Interest in and attention to the design and architecture of today’s healing environments has exploded over the past decade, as evidenced by the rapid growth of our sister title, HEALTHCARE DESIGN, and its annual conference, HCD.11, which is being held this week at the Gaylord Opryland Hotel and Conference Center in Nashville, Tenn.
As HEALTHCARE DESIGN’s editor-in-chief, Todd Hutlock, notes in a recent blog, just a few years ago hospitals and other healthcare facilities “for the most part still resembled nothing more than large shoeboxes or college dormitories—hardly the ‘healing environments’ we’ve come to know today. [Y]ou can really see these trends develop, as ideas that once seemed to be outside the box are now commonplace features that one can hardly imagine healthcare facilities not including—things like access to natural light and single patient rooms that were far from being the status quo a decade ago.”
Still, much of our healthcare infrastructure is aging, with scores of 1970s and older facilities out there. At one of yesterday’s conference sessions, a design expert noted that industry trends toward technology upgrades and private patient rooms are compelling owners and developers to consider taking on building projects. Another driver of change: social, economic and demographic trends, including the swelling ranks of baby boomers entering their senior years.
In another session, “Accountable Care: Ecology in Healthcare Delivery,” experts addressed the current mode of healthcare, which they conclude is not sustainable. “The three ‘cans of spending waste’—behavioral, operational and clinical—add up to half of all healthcare dollars. So how do we fix it and apply new models of care for a new delivery system,” asked HEALTHCARE DESIGN’s Hutlock.

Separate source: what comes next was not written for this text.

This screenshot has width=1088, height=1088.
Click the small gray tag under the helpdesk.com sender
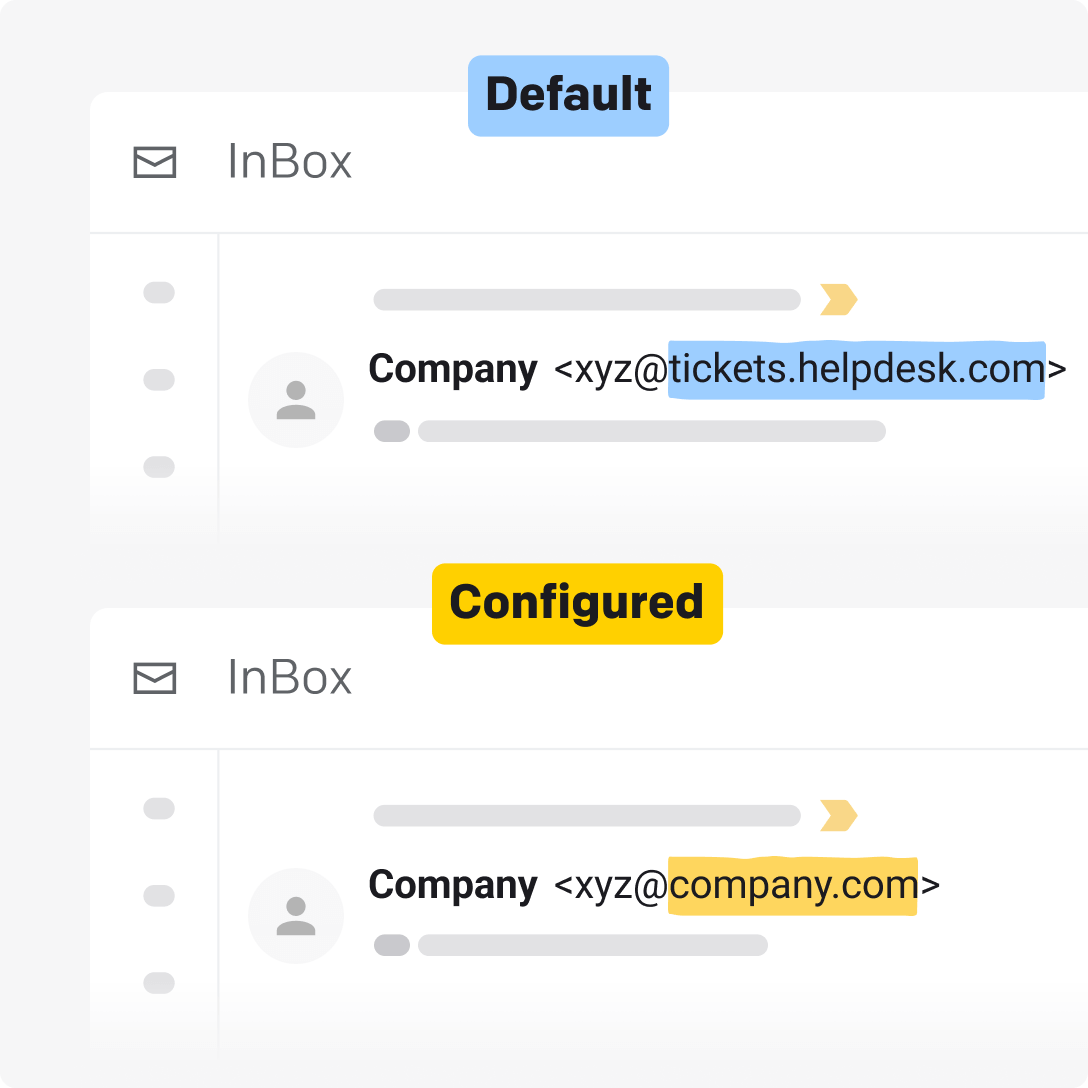click(392, 431)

Panelest Steven Steinberg took a stab at the question, says Hutlock, sketching out the features that the hospital tool box of the future would need: sustainability, modularity, patient focus, interconnectivity, mobility, integrated care, efficiency and community involvement. “A long and involved list to be sure, but Steinberg's upshot at the end of the discussion was that healthcare currently treats the disease instead of keeping people healthy before they are sick, and that needs to change,” says Hutlock.